Last year I took a subscription to Backblaze, (incidentally) I have around 8TB of data, I have a gigabit upload (a real one), but Backblaze servers are on the other side of the planet for me. It took around 3 or 4 months to upload it all.
That's to say, there's more to it than upload speed, if Backlaze had servers in Europe I'd recommend it much more than I do.
The core data that I'd want to restore immediately if I lost my primary fileserver is only around 100GB or less
I have several TB's of other data (mostly photos, videos, etc) that I'm fine waiting for weeks or months for if needed, but if you're in a hurry, Backblaze will sell you a hard drive that they restore your backup to and mail it to you.

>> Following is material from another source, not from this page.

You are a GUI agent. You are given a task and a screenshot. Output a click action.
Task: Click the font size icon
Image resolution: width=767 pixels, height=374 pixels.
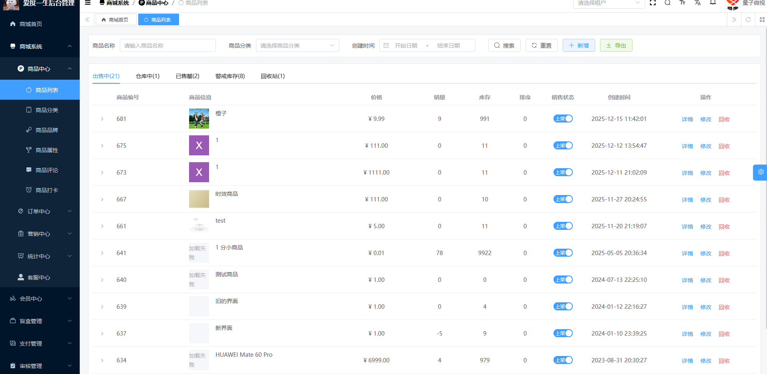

Then I'd need multiple hard drives for redundancy, and I have to bring them back and read them regularly to make sure the data is all readable. And while I have a large amount of data that I rarely touch, I have a small amount that changes frequently, so I need to include that data in my off-site backup too.

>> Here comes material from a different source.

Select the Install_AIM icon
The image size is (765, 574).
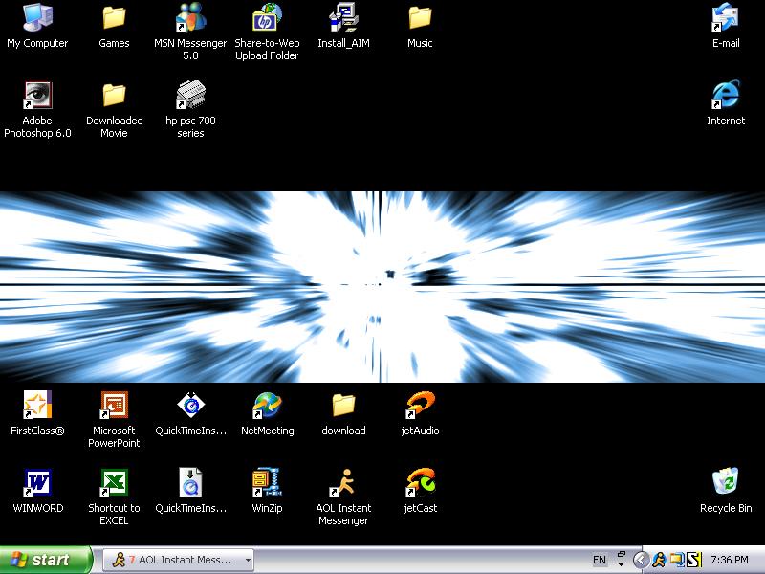pyautogui.click(x=343, y=18)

Or I could just sign up for a cloud backup service, spend a month or so uploading my initial snapshot of data, and then backups are automatic and always offsite, replicated, and scrubbed. For $10/month.
Most non tech savvy people don't even have that much data to backup: most of their heavy stuff (music, pictures, etc), are now attached to an online service.
Plus you only do it once. Differential backup would take down the size of the next backups to a few Gb, or even Mb.
It turns out that actual throughput on nominal "gigabit" consumer ISP connections ranges from 0-95% of the branding. It is only safe to consider them as "may burst as high as 980 Mb/s" and to actually test your connections to any given destination. Oversubscription and the resulting congestion are assumed into the consumer ISP model.
+ $400/yr for storage. A few hard drives, DVDs, and tapes are much cheaper and pretty easy (even if you have to pay $500 once to get an IT pro's help.)
HDD need regular replacements if you want them to work in 30 years. It's cheaper than 400$/year, but not as much as you might think especially if you want to ensure 3 copies of each piece of data.
Even assuming that a consumer "gigabit" connection is actually delivering that speed, you also have bottlenecks in the wire protocol (sftp or scp or https or whatever) and the storage service. It would take me longer than a day to copy 8T to the archive storage within my own data center using HSI (an ftp-like utility for accessing HPSS storage).